In this mixed bed I have one eggplant (old world), and a self seeded tomato growing (new world), along with a pepper plant (new world), constituting the lower or middle growth. Ultimately creating an upper story to protect the plants below from the searing heat and sun are several okra plants (brought to the south by African slaves). Although they aren't very tall now, within a few weeks they will be taller than the eggplant and peppers, and showy with their hibiscus like flowers. The hotter it gets, the faster and better okra grows! Creating a ground cover to shade the roots and cool the soil are several sweet potatoes scattered through the bed. Sweet potatoes take heat, neglect, and are traditionally a "first" crop planted here, because they break up our clay soil improving it for later crops. Okra, sweet potatoes, peppers -- favored plants by agricultural laborers who put in long hours on other people's property and grown on the poorer left-over land, tended in left-over hours -- productive with little care. I also have some malabar spinach planted, a vining green whose leaves can be used like spinach but can take our heat in the summer, unlike most greens. There is also some squash planted here, also cooling the soil and roots with its leaves and providing some protection to the other plants with its prickly stems.
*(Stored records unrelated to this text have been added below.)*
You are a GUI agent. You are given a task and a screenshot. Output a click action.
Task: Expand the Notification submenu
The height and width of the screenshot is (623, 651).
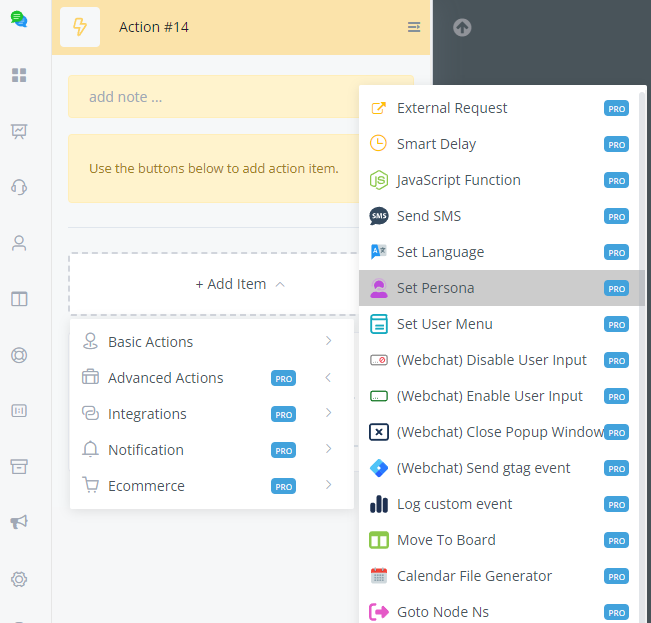[x=211, y=450]
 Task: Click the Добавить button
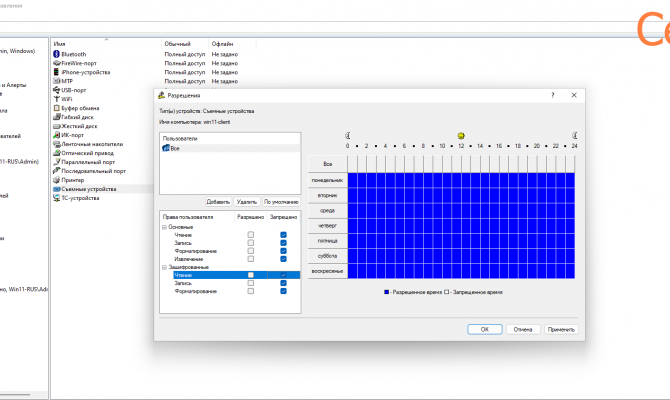coord(218,201)
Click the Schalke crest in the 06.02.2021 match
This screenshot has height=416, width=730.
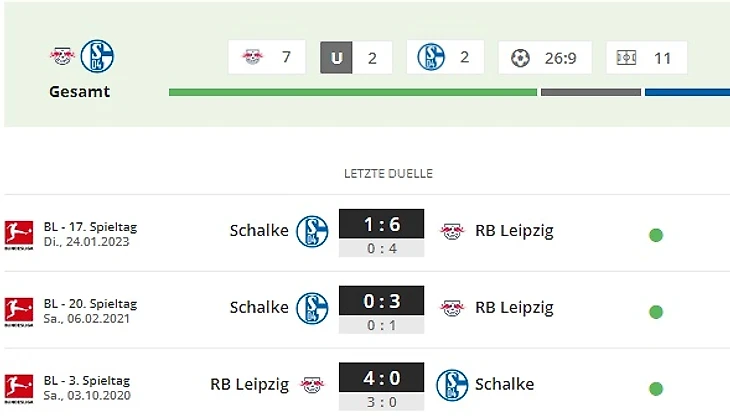tap(313, 308)
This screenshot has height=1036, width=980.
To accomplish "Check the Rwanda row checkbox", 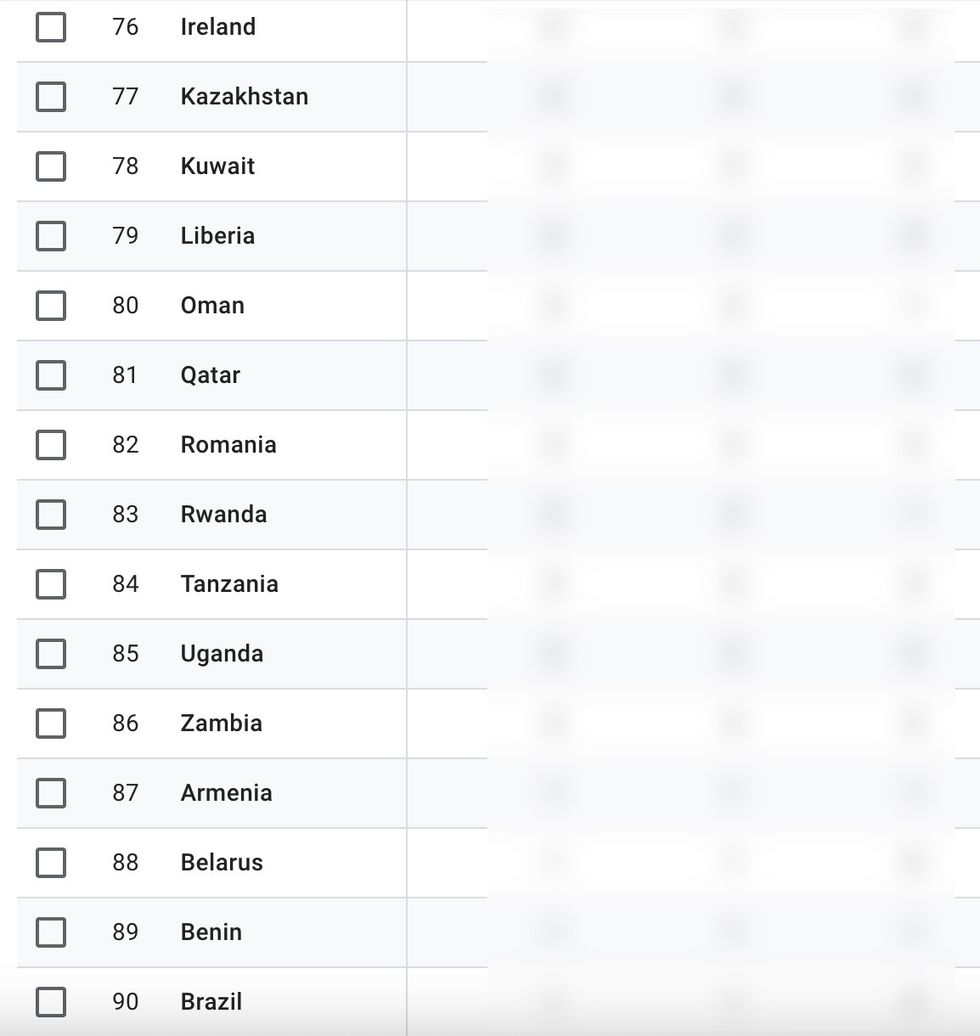I will click(x=51, y=514).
The bottom line is, I know that even if the squash succumbs to borers and disease, if the tomato doesn't set fruit and likewise succumbs, if the pepper drops all of its leaves and buds (as they sometimes do in our drought/deluge rain pattern -- I can count on the okra, the sweet potatoes, and the malabar spinach to give a good harvest with next to no effort on my part other than the planting and the harvesting.
posting on Tuesday Garden Party .
5 comments:
What a fun idea! I enjoy the explanation of it all. I have a garden where I planted the three sisters: corn, beans and squash, along with sunflowers. The beans next to the corn have been more protected from insects than those on their own. After seeing all the benefits from mixing up the planting, I'll always do it this way. The okra is slow for me in NC, and the deer has been messing with it. Hopefully it will be up soon.
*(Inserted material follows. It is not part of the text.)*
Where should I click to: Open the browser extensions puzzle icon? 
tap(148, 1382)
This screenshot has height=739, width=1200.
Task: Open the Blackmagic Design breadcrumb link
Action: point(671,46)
Well you are having the opposite weather we are and I cannot grow, or at least very well, the same as you. So there is a silver lining. But I think you idea is a very clever and yummy one. Clarice
ps. peaches would be yummy in the salad
Interesting idea! I had forgotten about malabar spinich. Must see if I can get some seeds. It's been an incredibly hot June. I'm scared to see what July and August will be like!
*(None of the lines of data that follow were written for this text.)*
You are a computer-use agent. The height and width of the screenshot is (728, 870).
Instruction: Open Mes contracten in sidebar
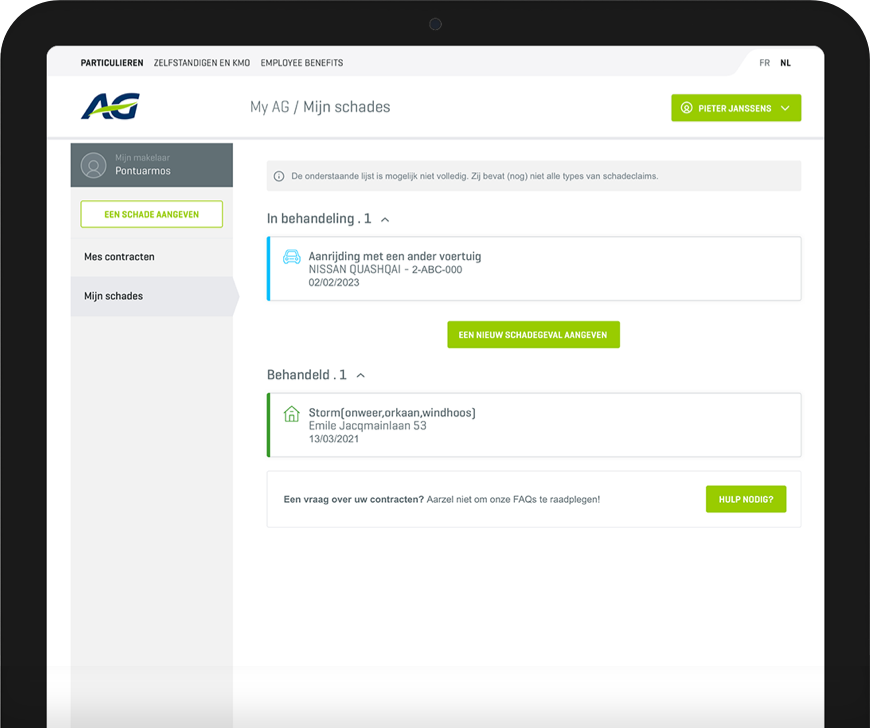click(119, 257)
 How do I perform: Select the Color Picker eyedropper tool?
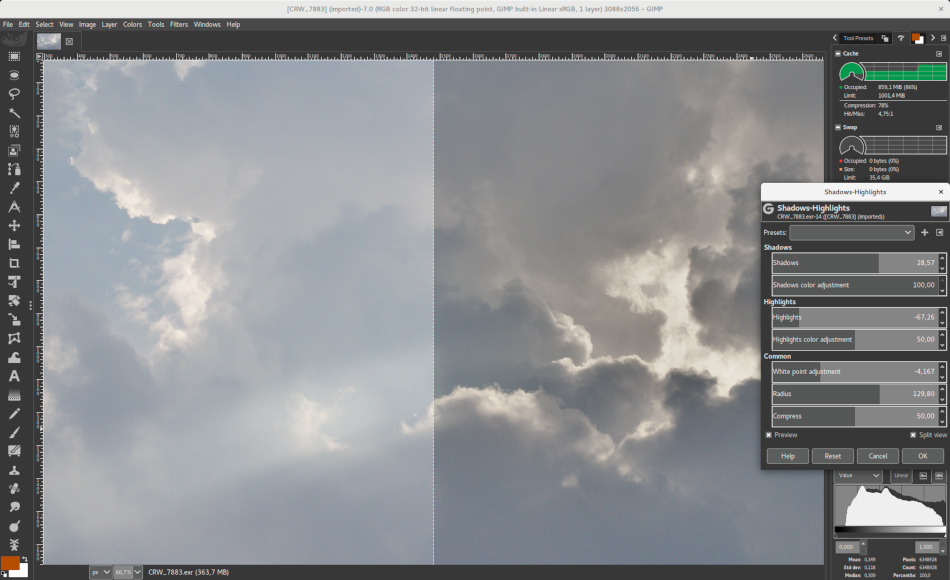tap(15, 187)

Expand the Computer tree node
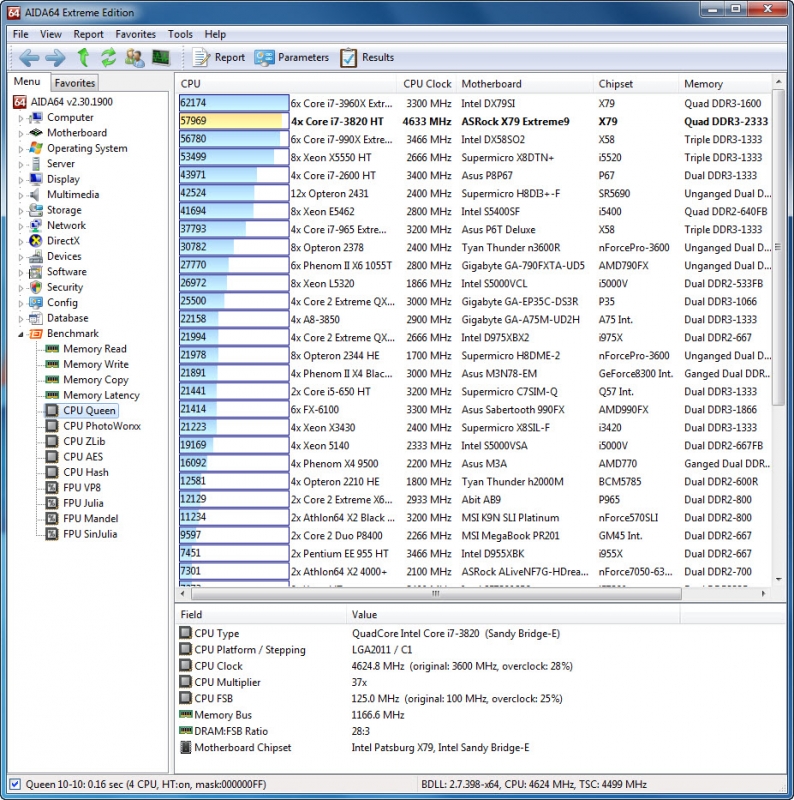(x=20, y=118)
We have much of the same weather, I'm going to have to try and find some malabar spinach. Can you eat it raw in salads or is it better cooked?
Thanks for visiting my blog. We got 1.75" of rain this morning. No flooding, but also no power.
We got about an inch of rain yesterday (all in about 7 minutes). With Malabar spinach the young leaves can be eaten raw. The bigger leaves are better cooked, or at least wilted, in my opinion. The more mature leaves are kind of thick. I use it in the place of spinach in cooked recipes mostly, but I will add the young leaves to a salad of other salad greens. I'm glad you got some rain, too!